Substitute "Locate" for each occurrence of "Find the location of" in the material below, and reproduce everything else without change.
━━━ Records for this exercise ━━━
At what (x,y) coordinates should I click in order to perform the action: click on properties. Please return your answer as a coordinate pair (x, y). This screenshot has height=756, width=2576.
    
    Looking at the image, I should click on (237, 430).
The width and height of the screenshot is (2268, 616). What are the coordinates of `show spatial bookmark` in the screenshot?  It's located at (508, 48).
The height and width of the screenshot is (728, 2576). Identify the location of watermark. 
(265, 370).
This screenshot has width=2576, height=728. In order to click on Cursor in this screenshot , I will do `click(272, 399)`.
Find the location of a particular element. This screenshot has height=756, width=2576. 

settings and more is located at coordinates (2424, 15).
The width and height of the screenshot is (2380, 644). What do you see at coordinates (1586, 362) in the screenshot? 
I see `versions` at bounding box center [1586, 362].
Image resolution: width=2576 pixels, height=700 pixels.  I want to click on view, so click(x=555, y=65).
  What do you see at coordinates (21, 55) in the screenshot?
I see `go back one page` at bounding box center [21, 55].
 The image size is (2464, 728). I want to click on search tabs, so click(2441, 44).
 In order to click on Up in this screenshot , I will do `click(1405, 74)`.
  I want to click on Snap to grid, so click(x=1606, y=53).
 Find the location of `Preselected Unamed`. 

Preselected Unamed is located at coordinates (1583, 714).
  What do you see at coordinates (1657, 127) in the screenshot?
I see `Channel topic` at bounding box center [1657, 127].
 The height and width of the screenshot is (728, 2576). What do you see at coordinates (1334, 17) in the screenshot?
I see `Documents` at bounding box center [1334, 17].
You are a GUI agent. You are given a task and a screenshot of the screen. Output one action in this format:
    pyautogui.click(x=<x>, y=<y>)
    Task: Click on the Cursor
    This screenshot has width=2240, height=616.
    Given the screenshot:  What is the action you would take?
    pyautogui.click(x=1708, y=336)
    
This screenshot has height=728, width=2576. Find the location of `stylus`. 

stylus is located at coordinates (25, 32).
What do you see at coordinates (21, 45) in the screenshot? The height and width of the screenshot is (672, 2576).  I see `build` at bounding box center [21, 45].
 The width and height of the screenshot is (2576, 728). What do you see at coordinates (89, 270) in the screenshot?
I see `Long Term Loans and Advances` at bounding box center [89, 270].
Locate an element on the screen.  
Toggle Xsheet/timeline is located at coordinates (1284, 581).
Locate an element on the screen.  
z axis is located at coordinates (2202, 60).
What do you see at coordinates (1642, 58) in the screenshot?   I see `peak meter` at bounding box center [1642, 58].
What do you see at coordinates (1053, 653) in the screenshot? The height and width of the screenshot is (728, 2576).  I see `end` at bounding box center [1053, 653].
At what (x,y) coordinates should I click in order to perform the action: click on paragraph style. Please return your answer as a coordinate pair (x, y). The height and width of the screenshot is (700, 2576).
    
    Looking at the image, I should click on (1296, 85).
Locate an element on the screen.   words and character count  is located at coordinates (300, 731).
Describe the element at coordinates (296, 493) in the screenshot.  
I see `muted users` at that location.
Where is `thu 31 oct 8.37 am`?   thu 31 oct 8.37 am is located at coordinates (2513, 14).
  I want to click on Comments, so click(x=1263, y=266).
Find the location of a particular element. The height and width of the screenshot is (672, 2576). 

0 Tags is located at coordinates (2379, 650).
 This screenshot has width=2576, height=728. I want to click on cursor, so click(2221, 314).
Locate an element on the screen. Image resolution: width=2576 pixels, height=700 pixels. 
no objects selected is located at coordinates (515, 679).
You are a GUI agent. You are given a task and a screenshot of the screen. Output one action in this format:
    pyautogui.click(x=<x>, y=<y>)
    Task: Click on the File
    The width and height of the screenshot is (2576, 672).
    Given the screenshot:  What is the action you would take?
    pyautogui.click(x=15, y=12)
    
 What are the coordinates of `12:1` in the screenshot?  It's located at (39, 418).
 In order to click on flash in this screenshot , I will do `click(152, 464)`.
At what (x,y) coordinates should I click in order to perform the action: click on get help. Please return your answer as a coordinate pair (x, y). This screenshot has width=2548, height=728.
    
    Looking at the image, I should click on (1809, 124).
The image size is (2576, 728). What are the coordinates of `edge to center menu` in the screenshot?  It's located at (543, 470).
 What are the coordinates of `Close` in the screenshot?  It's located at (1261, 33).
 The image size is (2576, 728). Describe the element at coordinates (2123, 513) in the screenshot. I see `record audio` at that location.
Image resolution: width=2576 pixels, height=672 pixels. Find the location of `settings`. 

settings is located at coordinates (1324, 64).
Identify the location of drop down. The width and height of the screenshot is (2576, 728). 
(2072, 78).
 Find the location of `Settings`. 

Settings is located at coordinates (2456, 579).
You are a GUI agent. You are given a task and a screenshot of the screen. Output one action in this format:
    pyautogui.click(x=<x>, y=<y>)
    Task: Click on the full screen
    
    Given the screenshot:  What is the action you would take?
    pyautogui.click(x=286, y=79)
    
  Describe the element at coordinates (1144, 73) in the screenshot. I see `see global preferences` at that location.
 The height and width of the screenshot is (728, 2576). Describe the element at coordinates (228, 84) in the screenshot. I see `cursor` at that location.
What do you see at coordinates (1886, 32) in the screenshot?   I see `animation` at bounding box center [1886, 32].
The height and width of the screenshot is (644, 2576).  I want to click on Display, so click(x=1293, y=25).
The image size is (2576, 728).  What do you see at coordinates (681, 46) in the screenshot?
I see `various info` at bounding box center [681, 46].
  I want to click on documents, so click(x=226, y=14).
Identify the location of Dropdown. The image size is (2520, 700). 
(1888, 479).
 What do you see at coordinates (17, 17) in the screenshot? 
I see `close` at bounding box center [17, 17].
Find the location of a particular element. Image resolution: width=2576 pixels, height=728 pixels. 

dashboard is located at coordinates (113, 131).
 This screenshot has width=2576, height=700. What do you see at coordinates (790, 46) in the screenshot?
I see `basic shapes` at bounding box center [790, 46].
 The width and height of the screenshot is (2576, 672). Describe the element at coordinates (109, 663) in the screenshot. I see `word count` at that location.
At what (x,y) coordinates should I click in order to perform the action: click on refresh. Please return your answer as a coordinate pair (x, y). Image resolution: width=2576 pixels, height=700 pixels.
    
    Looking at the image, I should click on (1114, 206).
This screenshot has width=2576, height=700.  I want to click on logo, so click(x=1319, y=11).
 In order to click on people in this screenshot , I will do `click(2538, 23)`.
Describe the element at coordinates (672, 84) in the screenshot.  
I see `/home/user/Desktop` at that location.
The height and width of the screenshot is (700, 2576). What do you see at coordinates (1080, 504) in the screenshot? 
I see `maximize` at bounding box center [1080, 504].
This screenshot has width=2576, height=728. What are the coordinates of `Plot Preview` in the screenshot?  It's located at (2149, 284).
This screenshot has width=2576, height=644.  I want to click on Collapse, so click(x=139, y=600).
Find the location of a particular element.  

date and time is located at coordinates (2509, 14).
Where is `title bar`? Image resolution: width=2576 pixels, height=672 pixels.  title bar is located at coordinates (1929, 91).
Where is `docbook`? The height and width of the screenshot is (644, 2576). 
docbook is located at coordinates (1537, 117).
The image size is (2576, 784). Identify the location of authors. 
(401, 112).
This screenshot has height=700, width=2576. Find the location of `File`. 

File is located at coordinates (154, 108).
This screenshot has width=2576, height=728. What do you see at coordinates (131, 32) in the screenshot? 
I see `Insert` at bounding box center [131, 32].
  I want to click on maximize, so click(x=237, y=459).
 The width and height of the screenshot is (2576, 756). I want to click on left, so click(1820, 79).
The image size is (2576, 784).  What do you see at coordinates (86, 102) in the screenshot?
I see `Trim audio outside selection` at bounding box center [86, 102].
━━━
Answer for this exercise:
At what (x,y) coordinates should I click in order to perform the action: click on properties. Please return your answer as a coordinate pair (x, y). This screenshot has height=756, width=2576.
    
    Looking at the image, I should click on (237, 430).
The width and height of the screenshot is (2268, 616). What are the coordinates of `show spatial bookmark` in the screenshot?  It's located at (508, 48).
The height and width of the screenshot is (728, 2576). Identify the location of watermark. 
(265, 370).
This screenshot has width=2576, height=728. In order to click on Cursor in this screenshot , I will do `click(272, 399)`.
Locate a particular element. This screenshot has height=756, width=2576. 

settings and more is located at coordinates (2424, 15).
The width and height of the screenshot is (2380, 644). What do you see at coordinates (1586, 362) in the screenshot? 
I see `versions` at bounding box center [1586, 362].
Image resolution: width=2576 pixels, height=700 pixels.  I want to click on view, so click(x=555, y=65).
  What do you see at coordinates (21, 55) in the screenshot?
I see `go back one page` at bounding box center [21, 55].
 The image size is (2464, 728). I want to click on search tabs, so click(2441, 44).
 In order to click on Up in this screenshot , I will do `click(1405, 74)`.
  I want to click on Snap to grid, so click(x=1606, y=53).
 Locate `Preselected Unamed`. 

Preselected Unamed is located at coordinates (1583, 714).
  What do you see at coordinates (1657, 127) in the screenshot?
I see `Channel topic` at bounding box center [1657, 127].
 The height and width of the screenshot is (728, 2576). What do you see at coordinates (1334, 17) in the screenshot?
I see `Documents` at bounding box center [1334, 17].
You are a GUI agent. You are given a task and a screenshot of the screen. Output one action in this format:
    pyautogui.click(x=<x>, y=<y>)
    Task: Click on the Cursor
    This screenshot has width=2240, height=616.
    Given the screenshot:  What is the action you would take?
    pyautogui.click(x=1708, y=336)
    
This screenshot has height=728, width=2576. Locate `stylus`. 

stylus is located at coordinates (25, 32).
What do you see at coordinates (21, 45) in the screenshot? The height and width of the screenshot is (672, 2576).  I see `build` at bounding box center [21, 45].
 The width and height of the screenshot is (2576, 728). What do you see at coordinates (89, 270) in the screenshot?
I see `Long Term Loans and Advances` at bounding box center [89, 270].
Locate an element on the screen.  
Toggle Xsheet/timeline is located at coordinates (1284, 581).
Locate an element on the screen.  
z axis is located at coordinates (2202, 60).
What do you see at coordinates (1642, 58) in the screenshot?   I see `peak meter` at bounding box center [1642, 58].
What do you see at coordinates (1053, 653) in the screenshot? The height and width of the screenshot is (728, 2576).  I see `end` at bounding box center [1053, 653].
At what (x,y) coordinates should I click in order to perform the action: click on paragraph style. Please return your answer as a coordinate pair (x, y). The height and width of the screenshot is (700, 2576).
    
    Looking at the image, I should click on (1296, 85).
Locate an element on the screen.   words and character count  is located at coordinates (300, 731).
Describe the element at coordinates (296, 493) in the screenshot.  
I see `muted users` at that location.
Where is `thu 31 oct 8.37 am`?   thu 31 oct 8.37 am is located at coordinates (2513, 14).
  I want to click on Comments, so click(x=1263, y=266).
Locate a particular element. The height and width of the screenshot is (672, 2576). 

0 Tags is located at coordinates (2379, 650).
 This screenshot has width=2576, height=728. I want to click on cursor, so click(2221, 314).
Locate an element on the screen. Image resolution: width=2576 pixels, height=700 pixels. 
no objects selected is located at coordinates (515, 679).
You are a GUI agent. You are given a task and a screenshot of the screen. Output one action in this format:
    pyautogui.click(x=<x>, y=<y>)
    Task: Click on the File
    The width and height of the screenshot is (2576, 672).
    Given the screenshot:  What is the action you would take?
    pyautogui.click(x=15, y=12)
    
 What are the coordinates of `12:1` in the screenshot?  It's located at (39, 418).
 In order to click on flash in this screenshot , I will do `click(152, 464)`.
At what (x,y) coordinates should I click in order to perform the action: click on get help. Please return your answer as a coordinate pair (x, y). This screenshot has width=2548, height=728.
    
    Looking at the image, I should click on (1809, 124).
The image size is (2576, 728). What are the coordinates of `edge to center menu` in the screenshot?  It's located at (543, 470).
 What are the coordinates of `Close` in the screenshot?  It's located at (1261, 33).
 The image size is (2576, 728). Describe the element at coordinates (2123, 513) in the screenshot. I see `record audio` at that location.
Image resolution: width=2576 pixels, height=672 pixels. Locate `settings`. 

settings is located at coordinates (1324, 64).
Identify the location of drop down. The width and height of the screenshot is (2576, 728). 
(2072, 78).
 Locate `Settings`. 

Settings is located at coordinates (2456, 579).
You are a GUI agent. You are given a task and a screenshot of the screen. Output one action in this format:
    pyautogui.click(x=<x>, y=<y>)
    Task: Click on the full screen
    
    Given the screenshot:  What is the action you would take?
    pyautogui.click(x=286, y=79)
    
  Describe the element at coordinates (1144, 73) in the screenshot. I see `see global preferences` at that location.
 The height and width of the screenshot is (728, 2576). Describe the element at coordinates (228, 84) in the screenshot. I see `cursor` at that location.
What do you see at coordinates (1886, 32) in the screenshot?   I see `animation` at bounding box center [1886, 32].
The height and width of the screenshot is (644, 2576).  I want to click on Display, so click(x=1293, y=25).
The image size is (2576, 728).  What do you see at coordinates (681, 46) in the screenshot?
I see `various info` at bounding box center [681, 46].
  I want to click on documents, so click(x=226, y=14).
Identify the location of Dropdown. The image size is (2520, 700). 
(1888, 479).
 What do you see at coordinates (17, 17) in the screenshot? 
I see `close` at bounding box center [17, 17].
Locate a particular element. Image resolution: width=2576 pixels, height=728 pixels. 

dashboard is located at coordinates (113, 131).
 This screenshot has width=2576, height=700. What do you see at coordinates (790, 46) in the screenshot?
I see `basic shapes` at bounding box center [790, 46].
 The width and height of the screenshot is (2576, 672). Describe the element at coordinates (109, 663) in the screenshot. I see `word count` at that location.
At what (x,y) coordinates should I click in order to perform the action: click on refresh. Please return your answer as a coordinate pair (x, y). Image resolution: width=2576 pixels, height=700 pixels.
    
    Looking at the image, I should click on (1114, 206).
This screenshot has width=2576, height=700.  I want to click on logo, so click(x=1319, y=11).
 In order to click on people in this screenshot , I will do `click(2538, 23)`.
Describe the element at coordinates (672, 84) in the screenshot.  
I see `/home/user/Desktop` at that location.
The height and width of the screenshot is (700, 2576). What do you see at coordinates (1080, 504) in the screenshot? 
I see `maximize` at bounding box center [1080, 504].
This screenshot has width=2576, height=728. What are the coordinates of `Plot Preview` in the screenshot?  It's located at (2149, 284).
This screenshot has width=2576, height=644.  I want to click on Collapse, so click(x=139, y=600).
Locate a particular element.  

date and time is located at coordinates (2509, 14).
Where is `title bar`? Image resolution: width=2576 pixels, height=672 pixels.  title bar is located at coordinates (1929, 91).
Where is `docbook`? The height and width of the screenshot is (644, 2576). 
docbook is located at coordinates (1537, 117).
The image size is (2576, 784). Identify the location of authors. 
(401, 112).
This screenshot has height=700, width=2576. Locate `File`. 

File is located at coordinates (154, 108).
This screenshot has width=2576, height=728. What do you see at coordinates (131, 32) in the screenshot? 
I see `Insert` at bounding box center [131, 32].
  I want to click on maximize, so click(x=237, y=459).
 The width and height of the screenshot is (2576, 756). I want to click on left, so click(1820, 79).
The image size is (2576, 784).  What do you see at coordinates (86, 102) in the screenshot?
I see `Trim audio outside selection` at bounding box center [86, 102].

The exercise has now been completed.